Some of the most beautiful products are the simplest. Take Radio.Garden, for example. This project by Golo Föllmer at Martin-Luther University Halle displays a photorealistic globe full of green dots. Swing your mouse over one of the dots — in Iran, Estonia or the Faroe Islands — and you can hear a local radio station.
The interface itself is surprisingly calming. You’re immediately drawn to the farthest corners of the Earth. Rolling over Iceland brings up some Spice Girls and some local talk radio. Visiting Tehran calls a swirl of disco out of the ambient hisses and pops that Radio.Garden adds to the experience. It’s a beautiful reminder that wherever you go you can probably hear Eric Clapton or Jamiroquai clamoring out of a tinny speaker in some back-alley cafe or a dark taxi.
“By bringing distant voices close, radio connects people and places,” writes Föllmer. “Radio Garden allows listeners to explore processes of broadcasting and hearing identities across the entire globe. From its very beginning, radio signals have crossed borders. Radio makers and listeners have imagined both connecting with distant cultures, as well as re-connecting with people from ‘home’ from thousands of miles away — or using local community radio to make and enrich new homes.”
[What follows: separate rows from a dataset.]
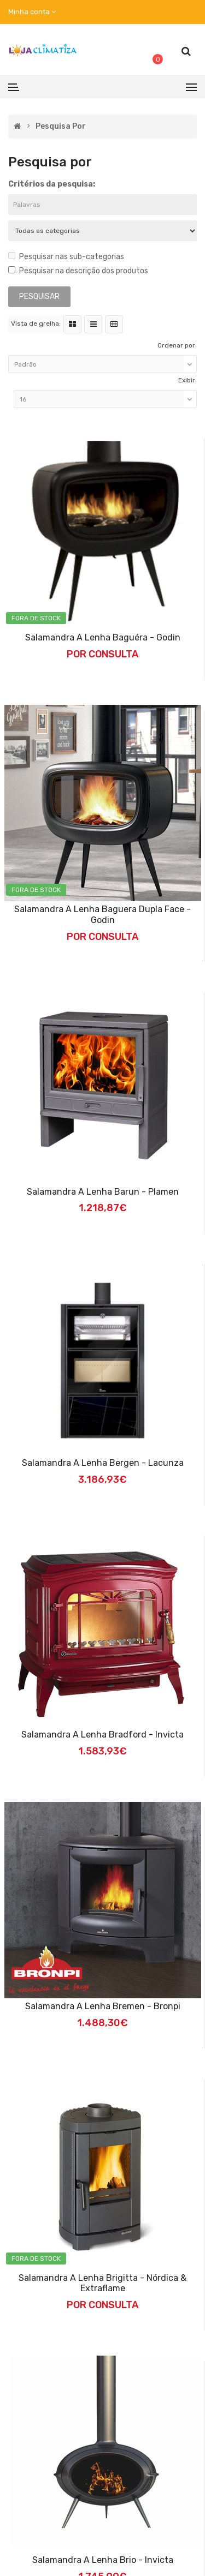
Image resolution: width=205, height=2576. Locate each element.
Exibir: (187, 380)
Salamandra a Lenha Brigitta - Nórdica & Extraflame (102, 2283)
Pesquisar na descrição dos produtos (78, 270)
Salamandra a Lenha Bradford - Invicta (102, 1734)
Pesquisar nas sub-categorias (66, 256)
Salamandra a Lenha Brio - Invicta (102, 2560)
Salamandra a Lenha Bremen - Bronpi (102, 2006)
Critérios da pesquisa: (51, 184)
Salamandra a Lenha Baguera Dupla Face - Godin (102, 914)
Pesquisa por (61, 126)
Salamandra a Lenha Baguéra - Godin (102, 637)
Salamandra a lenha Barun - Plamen (103, 1192)
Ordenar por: (177, 345)
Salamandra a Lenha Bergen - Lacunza (103, 1463)
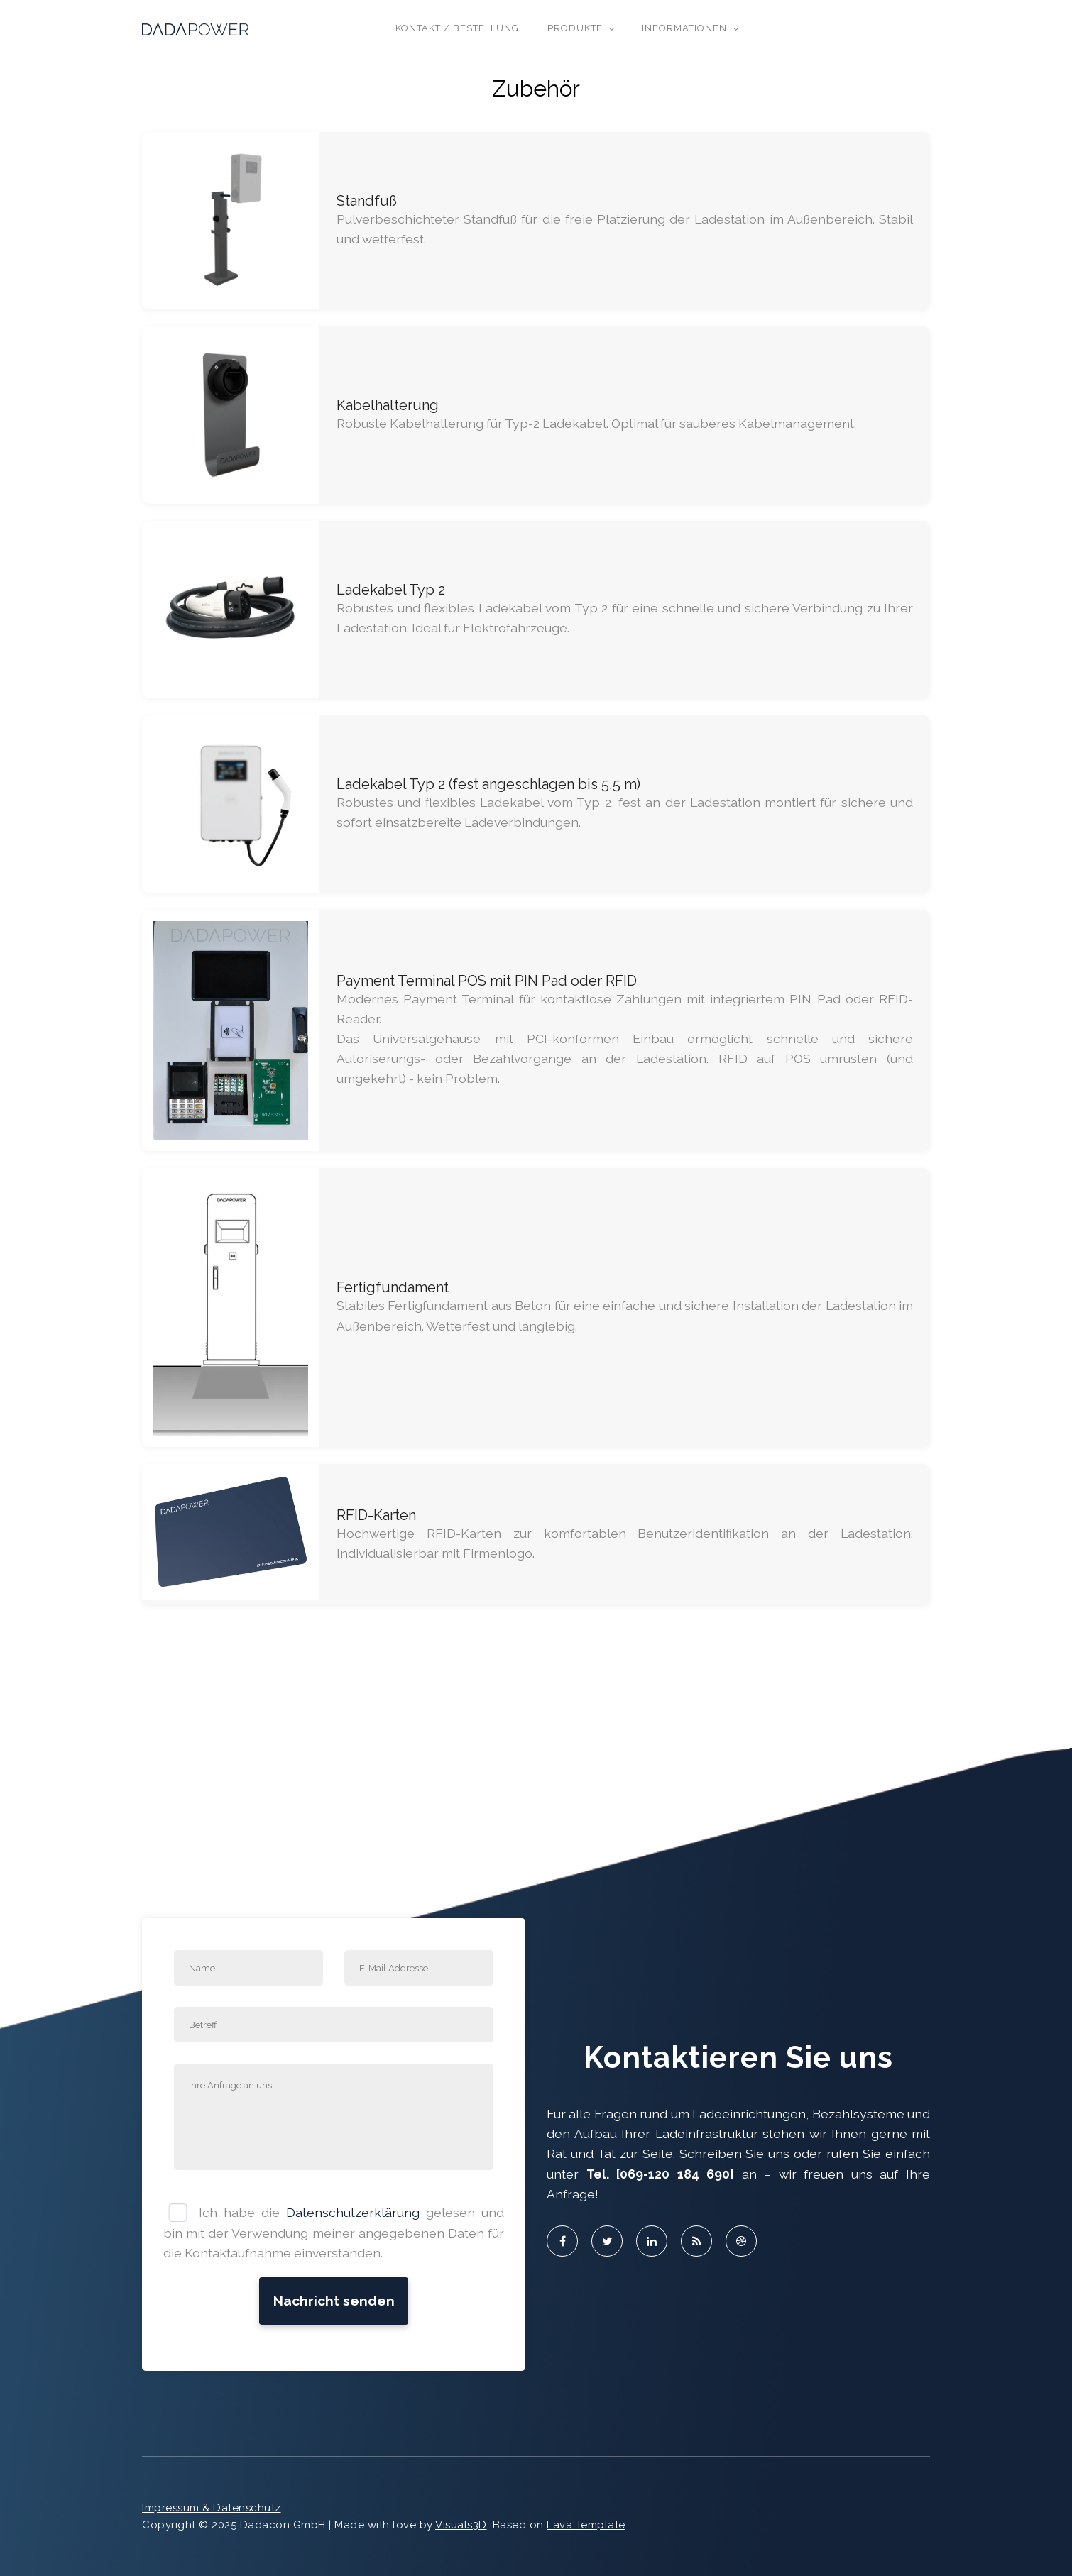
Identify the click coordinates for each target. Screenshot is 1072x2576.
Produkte (575, 28)
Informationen (684, 28)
He’s absolutely right. Radio has been given short shrift in this era of always on information. It’s a medium from another era, truncated in about 2000 by consolidation and the bubble gumming of the airwaves. But we’re reminded by this beautiful project that there is nothing more magical than picking up a tinny FM station on a long drive between two distant spots and living, for a moment, behind the windows and walls of a far off farmhouse silhouetted by the moon and full of light and sound and life.